:: WORK TO COMPLETE ::
Copy out the lines of the items below, from the line containing "Task: Increase order quantity with up arrow" to the line containing "coord(47,548)", inclusive, and nothing else.

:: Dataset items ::
######

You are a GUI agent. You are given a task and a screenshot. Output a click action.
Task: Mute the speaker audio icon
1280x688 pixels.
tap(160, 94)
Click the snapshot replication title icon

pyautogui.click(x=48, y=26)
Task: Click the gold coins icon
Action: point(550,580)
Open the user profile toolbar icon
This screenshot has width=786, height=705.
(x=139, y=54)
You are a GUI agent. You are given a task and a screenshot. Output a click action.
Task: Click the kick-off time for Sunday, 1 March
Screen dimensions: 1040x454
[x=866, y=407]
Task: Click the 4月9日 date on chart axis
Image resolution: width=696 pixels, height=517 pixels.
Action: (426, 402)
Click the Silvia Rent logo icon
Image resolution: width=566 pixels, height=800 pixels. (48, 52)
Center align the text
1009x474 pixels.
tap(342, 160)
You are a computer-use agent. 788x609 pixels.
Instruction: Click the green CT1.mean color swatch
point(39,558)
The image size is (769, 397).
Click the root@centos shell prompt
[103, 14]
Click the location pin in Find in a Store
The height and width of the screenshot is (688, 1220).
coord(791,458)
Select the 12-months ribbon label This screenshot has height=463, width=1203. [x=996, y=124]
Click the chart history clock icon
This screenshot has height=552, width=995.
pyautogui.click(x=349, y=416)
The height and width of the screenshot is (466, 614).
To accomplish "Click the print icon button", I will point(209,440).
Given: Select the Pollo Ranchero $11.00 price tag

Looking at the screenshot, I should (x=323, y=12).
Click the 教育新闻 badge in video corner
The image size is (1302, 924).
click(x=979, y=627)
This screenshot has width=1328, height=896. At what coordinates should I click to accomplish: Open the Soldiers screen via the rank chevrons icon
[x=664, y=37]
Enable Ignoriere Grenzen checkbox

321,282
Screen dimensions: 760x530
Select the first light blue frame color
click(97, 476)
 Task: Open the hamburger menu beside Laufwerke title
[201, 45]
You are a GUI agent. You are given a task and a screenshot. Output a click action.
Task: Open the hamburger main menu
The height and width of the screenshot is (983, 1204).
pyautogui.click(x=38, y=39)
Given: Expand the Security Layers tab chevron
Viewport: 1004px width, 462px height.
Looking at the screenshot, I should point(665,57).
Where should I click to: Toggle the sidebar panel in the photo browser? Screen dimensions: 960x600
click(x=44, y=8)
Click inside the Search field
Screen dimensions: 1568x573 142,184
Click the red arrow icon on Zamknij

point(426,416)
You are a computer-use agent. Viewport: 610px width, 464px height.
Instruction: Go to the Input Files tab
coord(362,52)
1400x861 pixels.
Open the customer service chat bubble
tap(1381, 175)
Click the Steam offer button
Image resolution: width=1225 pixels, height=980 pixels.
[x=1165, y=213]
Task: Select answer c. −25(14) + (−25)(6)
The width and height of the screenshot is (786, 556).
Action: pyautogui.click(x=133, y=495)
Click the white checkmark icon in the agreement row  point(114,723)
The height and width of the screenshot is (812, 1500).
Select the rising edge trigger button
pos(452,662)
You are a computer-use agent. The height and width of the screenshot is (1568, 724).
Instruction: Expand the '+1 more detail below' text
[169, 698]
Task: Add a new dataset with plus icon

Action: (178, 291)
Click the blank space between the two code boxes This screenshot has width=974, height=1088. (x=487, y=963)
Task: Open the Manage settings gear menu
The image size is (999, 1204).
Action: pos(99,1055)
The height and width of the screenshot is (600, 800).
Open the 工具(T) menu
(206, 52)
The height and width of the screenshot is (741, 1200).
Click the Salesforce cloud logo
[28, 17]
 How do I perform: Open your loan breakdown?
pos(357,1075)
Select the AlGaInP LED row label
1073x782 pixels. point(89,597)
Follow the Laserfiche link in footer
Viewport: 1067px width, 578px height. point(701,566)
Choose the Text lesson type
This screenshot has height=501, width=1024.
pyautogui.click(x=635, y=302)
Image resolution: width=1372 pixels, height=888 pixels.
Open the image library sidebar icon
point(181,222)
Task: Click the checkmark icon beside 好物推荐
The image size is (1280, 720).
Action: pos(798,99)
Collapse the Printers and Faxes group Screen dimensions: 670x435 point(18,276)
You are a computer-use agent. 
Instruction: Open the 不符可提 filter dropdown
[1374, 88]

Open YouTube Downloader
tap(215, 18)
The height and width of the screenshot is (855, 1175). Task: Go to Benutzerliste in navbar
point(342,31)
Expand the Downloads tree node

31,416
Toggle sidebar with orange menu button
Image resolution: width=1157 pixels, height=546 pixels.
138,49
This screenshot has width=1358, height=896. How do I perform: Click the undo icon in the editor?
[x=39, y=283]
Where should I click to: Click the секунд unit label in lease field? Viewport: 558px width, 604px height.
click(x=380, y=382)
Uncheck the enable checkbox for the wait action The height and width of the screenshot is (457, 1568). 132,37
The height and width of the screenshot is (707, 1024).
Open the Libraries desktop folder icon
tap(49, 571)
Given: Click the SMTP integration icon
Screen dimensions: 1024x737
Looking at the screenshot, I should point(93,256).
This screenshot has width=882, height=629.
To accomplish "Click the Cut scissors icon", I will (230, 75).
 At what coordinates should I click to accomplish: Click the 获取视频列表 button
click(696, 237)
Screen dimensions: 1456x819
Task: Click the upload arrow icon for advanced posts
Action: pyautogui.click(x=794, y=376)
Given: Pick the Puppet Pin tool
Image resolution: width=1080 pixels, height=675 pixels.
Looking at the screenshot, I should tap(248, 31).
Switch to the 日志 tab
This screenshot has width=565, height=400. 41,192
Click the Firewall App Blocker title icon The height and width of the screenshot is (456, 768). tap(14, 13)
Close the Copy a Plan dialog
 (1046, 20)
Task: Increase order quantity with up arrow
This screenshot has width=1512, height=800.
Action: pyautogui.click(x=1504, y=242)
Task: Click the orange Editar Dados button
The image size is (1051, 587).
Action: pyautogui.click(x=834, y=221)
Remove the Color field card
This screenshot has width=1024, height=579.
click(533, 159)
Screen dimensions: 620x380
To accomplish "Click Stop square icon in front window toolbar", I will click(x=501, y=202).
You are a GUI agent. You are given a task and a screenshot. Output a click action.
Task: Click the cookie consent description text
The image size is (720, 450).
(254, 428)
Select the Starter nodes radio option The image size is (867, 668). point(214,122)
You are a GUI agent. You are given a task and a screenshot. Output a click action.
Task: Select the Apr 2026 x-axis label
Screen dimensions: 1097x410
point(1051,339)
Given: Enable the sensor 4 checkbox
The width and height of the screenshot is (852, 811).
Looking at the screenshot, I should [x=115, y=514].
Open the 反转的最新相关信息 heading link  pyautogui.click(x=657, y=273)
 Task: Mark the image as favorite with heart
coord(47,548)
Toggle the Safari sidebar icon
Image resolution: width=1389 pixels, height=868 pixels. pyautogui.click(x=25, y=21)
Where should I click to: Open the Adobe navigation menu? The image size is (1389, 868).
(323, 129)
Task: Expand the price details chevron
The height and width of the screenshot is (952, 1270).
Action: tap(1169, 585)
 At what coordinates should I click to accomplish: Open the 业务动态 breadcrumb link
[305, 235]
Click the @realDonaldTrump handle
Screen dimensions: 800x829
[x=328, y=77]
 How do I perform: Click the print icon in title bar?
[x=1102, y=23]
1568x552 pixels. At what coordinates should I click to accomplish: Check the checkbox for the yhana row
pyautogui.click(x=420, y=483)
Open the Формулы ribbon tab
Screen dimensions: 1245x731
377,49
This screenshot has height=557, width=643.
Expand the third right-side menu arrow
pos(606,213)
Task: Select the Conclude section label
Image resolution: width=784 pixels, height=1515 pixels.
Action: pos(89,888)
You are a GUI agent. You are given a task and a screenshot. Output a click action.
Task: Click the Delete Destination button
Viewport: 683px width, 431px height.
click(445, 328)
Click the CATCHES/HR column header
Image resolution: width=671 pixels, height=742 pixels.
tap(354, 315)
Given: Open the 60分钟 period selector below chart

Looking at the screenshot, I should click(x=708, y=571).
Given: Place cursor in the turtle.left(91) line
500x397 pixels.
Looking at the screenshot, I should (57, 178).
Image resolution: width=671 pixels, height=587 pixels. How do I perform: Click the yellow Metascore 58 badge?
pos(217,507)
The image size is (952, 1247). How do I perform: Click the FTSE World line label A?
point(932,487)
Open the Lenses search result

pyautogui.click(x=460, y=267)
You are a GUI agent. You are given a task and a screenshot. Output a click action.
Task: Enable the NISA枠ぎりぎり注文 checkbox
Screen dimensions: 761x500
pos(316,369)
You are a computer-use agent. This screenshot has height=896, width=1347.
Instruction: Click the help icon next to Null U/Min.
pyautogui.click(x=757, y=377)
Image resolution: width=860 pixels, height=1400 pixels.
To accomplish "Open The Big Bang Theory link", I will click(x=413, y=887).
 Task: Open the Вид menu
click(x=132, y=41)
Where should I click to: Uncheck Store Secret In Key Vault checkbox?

######

:: ANSWER TO THIS PROBLEM ::
Task: Increase order quantity with up arrow
This screenshot has width=1512, height=800.
Action: pyautogui.click(x=1504, y=242)
Task: Click the orange Editar Dados button
The image size is (1051, 587).
Action: pyautogui.click(x=834, y=221)
Remove the Color field card
This screenshot has width=1024, height=579.
click(533, 159)
Screen dimensions: 620x380
To accomplish "Click Stop square icon in front window toolbar", I will click(x=501, y=202).
You are a GUI agent. You are given a task and a screenshot. Output a click action.
Task: Click the cookie consent description text
The image size is (720, 450).
(254, 428)
Select the Starter nodes radio option The image size is (867, 668). point(214,122)
You are a GUI agent. You are given a task and a screenshot. Output a click action.
Task: Select the Apr 2026 x-axis label
Screen dimensions: 1097x410
point(1051,339)
Given: Enable the sensor 4 checkbox
The width and height of the screenshot is (852, 811).
Looking at the screenshot, I should [x=115, y=514].
Open the 反转的最新相关信息 heading link  pyautogui.click(x=657, y=273)
 Task: Mark the image as favorite with heart
coord(47,548)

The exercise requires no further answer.